The figure below depicts rl8’s experiment tracking integration with MLflow and rl8’s ability to solve reinforcement learning problems within seconds.

Consistently solving CartPole within seconds.

Quick Start

Installation

Install with pip for the latest (stable) version.

pip install rl8

Install from GitHub for the latest (unstable) version.

git clone https://github.com/theOGognf/rl8.git
pip install ./rl8/

Basic Usage

Train a policy with PPO and log training progress with MLflow using the high-level trainer interface (this updates the policy indefinitely).

from rl8 import Trainer
from rl8.env import DiscreteDummyEnv

trainer = Trainer(DiscreteDummyEnv)
trainer.run()

Collect environment transitions and update a policy directly using the low-level algorithm interface (this updates the policy once).

from rl8 import Algorithm
from rl8.env import DiscreteDummyEnv

algo = Algorithm(DiscreteDummyEnv)
algo.collect()
algo.step()

The trainer interface is the most popular interface for policy training workflows, whereas the algorithm interface is useful for lower-level customization of policy training workflows.

Concepts

rl8 is minimal in that it limits the number of interfaces required for training a policy with PPO without restrictions on observation and action specs, custom models, and custom action distributions.

rl8 is built around six key concepts:

  • The environment: The simulation that the policy learns to interact with.

  • The model: The policy parameterization that determines how the policy processes environment observations and how parameters for the action distribution are generated.

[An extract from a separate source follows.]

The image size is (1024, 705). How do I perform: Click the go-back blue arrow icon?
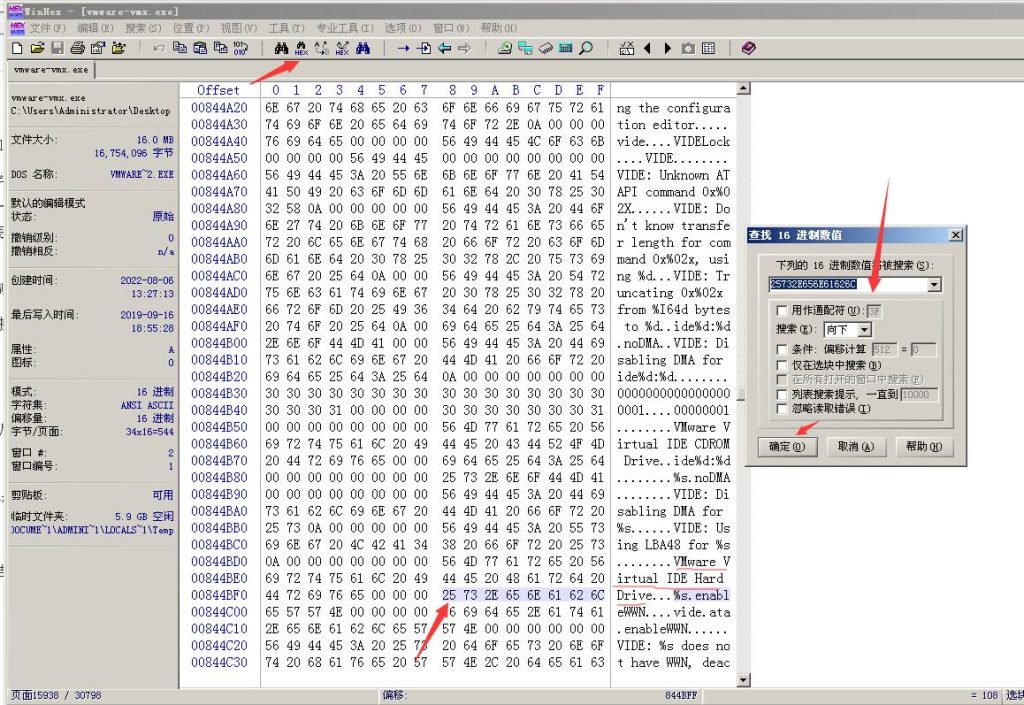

  • The action distribution: The mechanism for representing actions conditioned on environment observations and model outputs. Environment actions are ultimately sampled from the action distribution.

  • The policy: The union of the model and the action distribution that actually calls and samples from the model and action distribution, respectively.

  • The algorithm: The PPO implementation that uses the environment to train the policy (i.e., update the model’s parameters).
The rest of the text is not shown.